Improved migration and tube formation functions of BM ECs from young donors
On the 7th day of culture, BM ECs from young donors showed significantly higher abilities of tube formation (Fig. 2A, 9476 ± 746.1 vs. 5748 ± 950.1, P =0.02) and migration (Fig. 2B, 146.6 ± 5.3 vs. 110.8 ± 5.2, P =0.002) than those of cells from old donors. No significant difference was found in double-positive staining between the young and old groups (Fig. 2C, 62.2 ± 2.1 vs. 59.3 ± 1.3, P=0.48), which was in accordance with the flow cytometric EC frequency results.

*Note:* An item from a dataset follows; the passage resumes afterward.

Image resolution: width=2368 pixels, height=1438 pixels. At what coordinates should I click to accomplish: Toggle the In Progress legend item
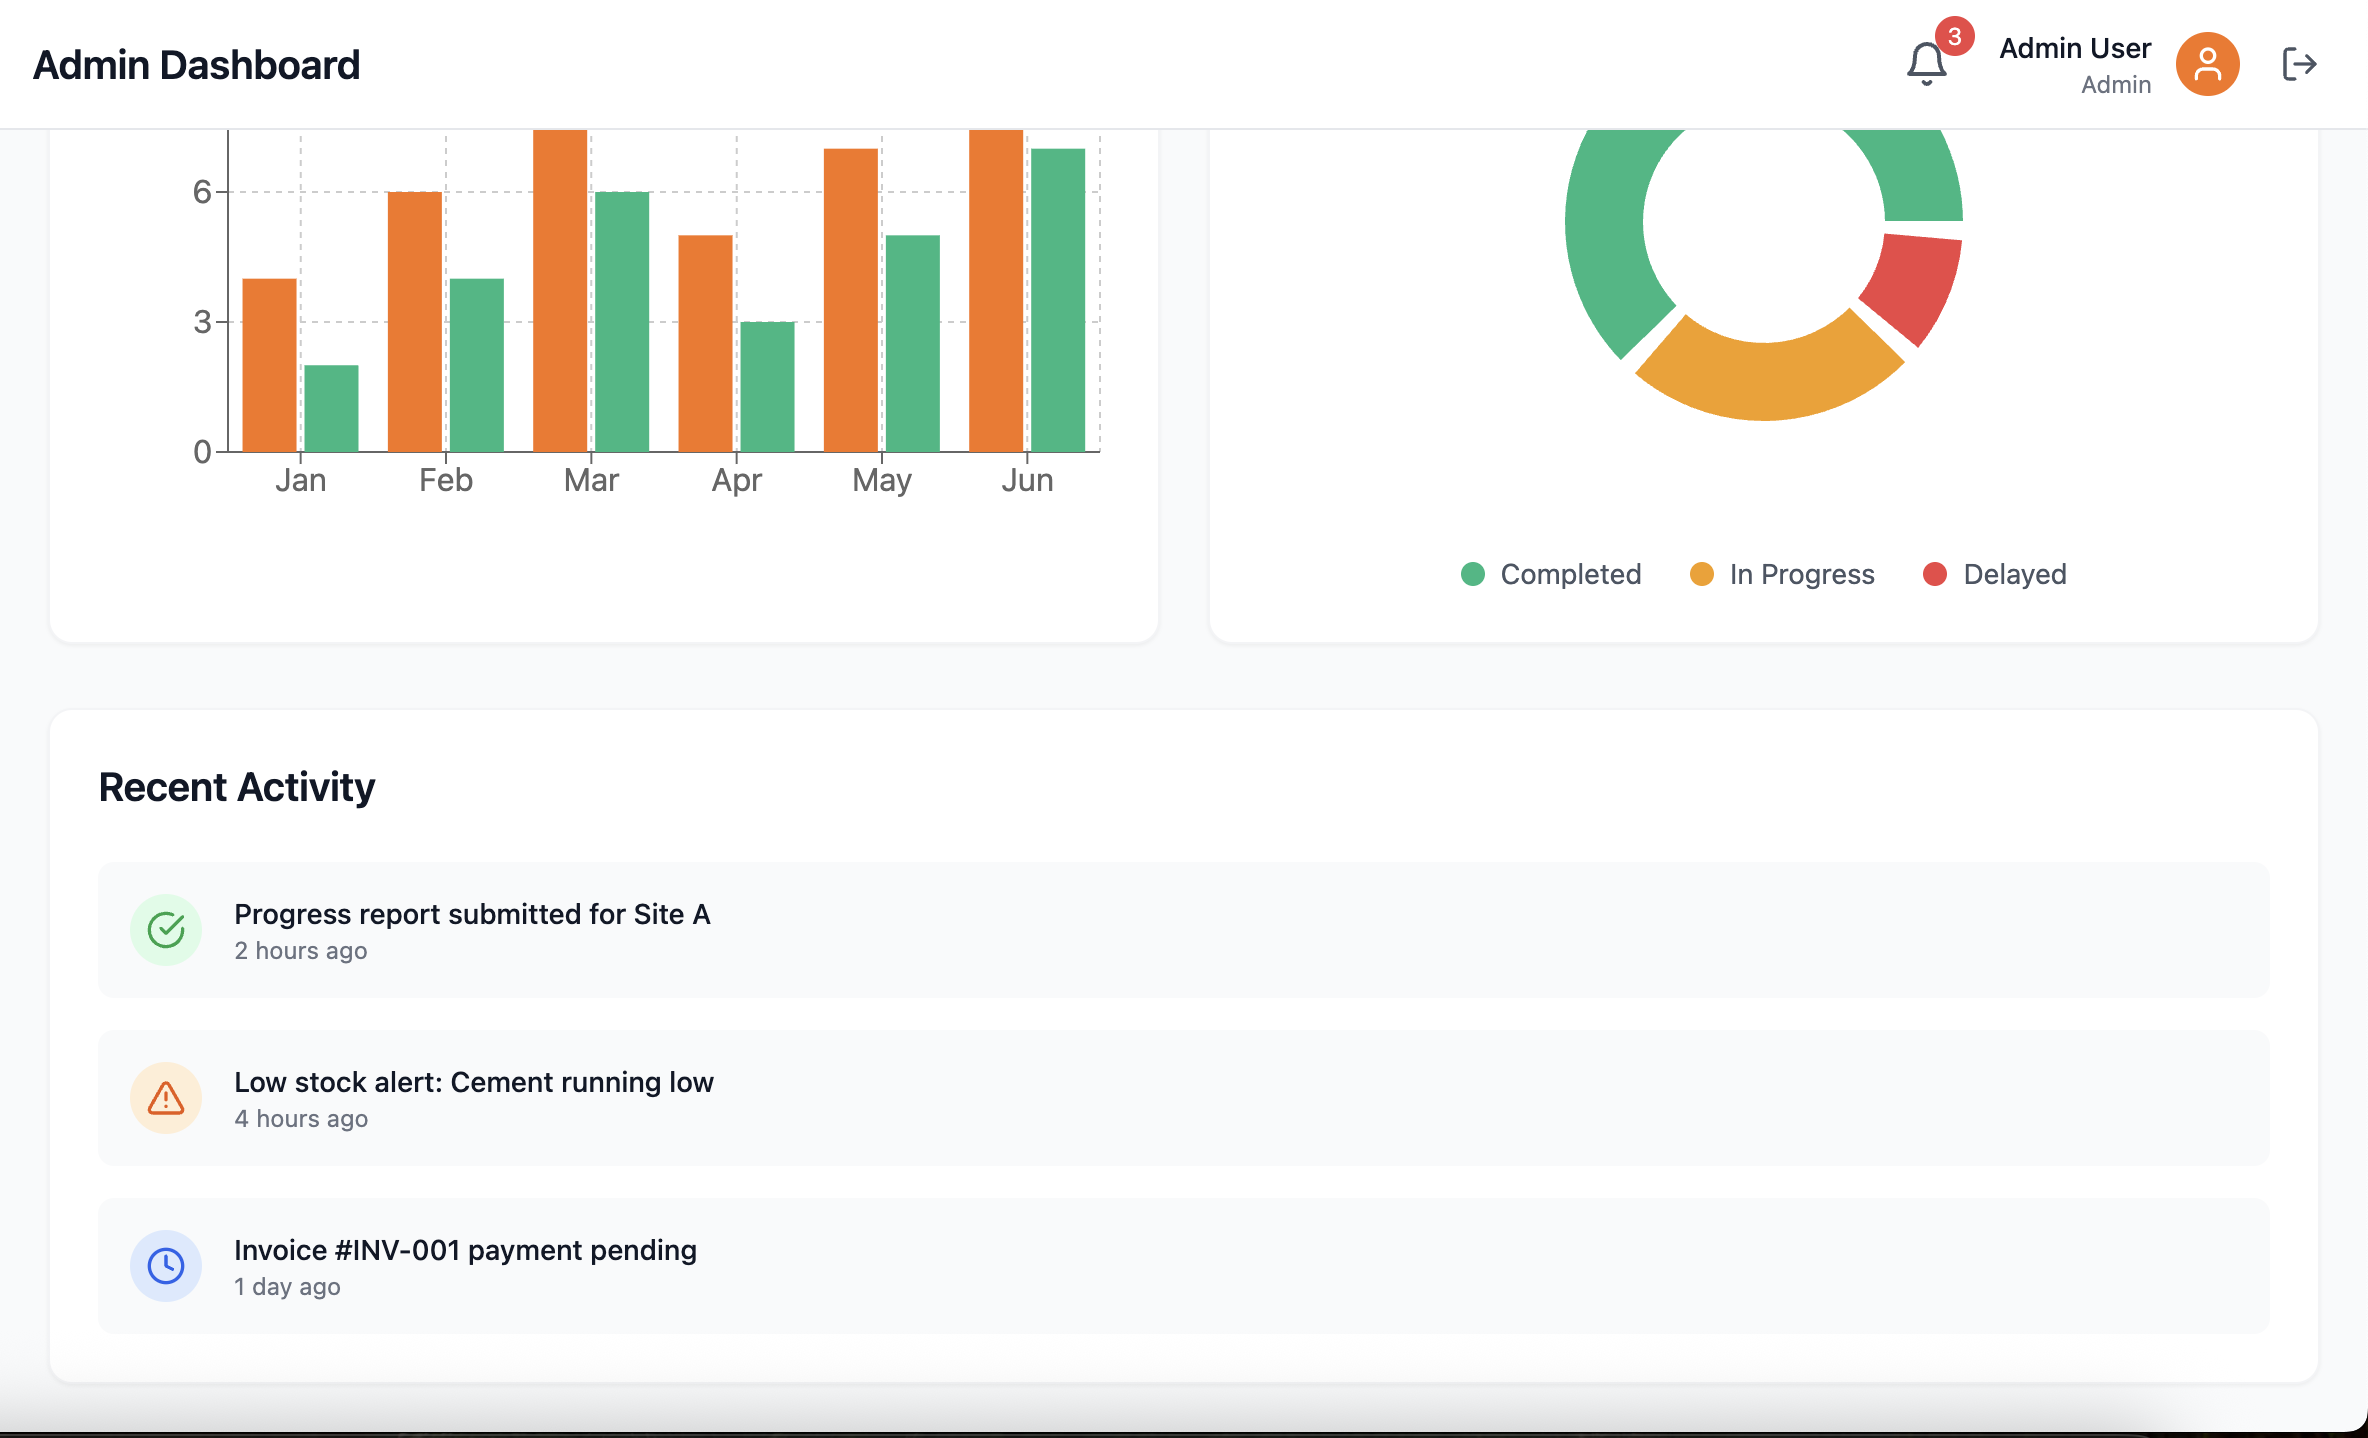click(x=1782, y=574)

ECs from young donors regulated T cells toproduce fewer proinflammatory cytokines
To investigate the effect of ECs from individuals with different ages on T cell cytokine production capacity, CD3+ T cells from middle-aged donors were cocultured with ECs from young and old donors for 3 days, respectively, and then T cell subsets were examined via flow cytometry.
Fig. 3A shows the schematic diagram of the study design for the coculture of ECs with CD3+ T cells. After coculture, significantly fewer type 1 T cells, including Th1 cells (Fig. 3B, 4.60% ± 1.21% vs. 17.46% ± 4.28%, P =0.001) and Tc1 cells (Fig. 3E, 5.09% ± 0.73% vs. 19.3% ± 2.86%, P =0.0006), were observed in young donors than in old donors. No statistic differences were found in the Th2 (Fig. 3C) and Tc2 cell frequencies (Fig. 3F) between the two groups. Therefore, the ratios of Th1/Th2 cells (Fig. 3D, 1.15 ±0.35 vs. 3.68 ± 0.94, P =0.01) and Tc1/Tc2 cells (Fig. 3G, 1.33 ± 0.36 vs. 3.43 ± 0.79, P =0.02) were notably less in young group than in old group. No significant differences were observed in CD4+/CD8+ T cell ratio (Fig. 3H), Th17 (Fig. 3I) or Tregs (Fig. 3J) between the two groups.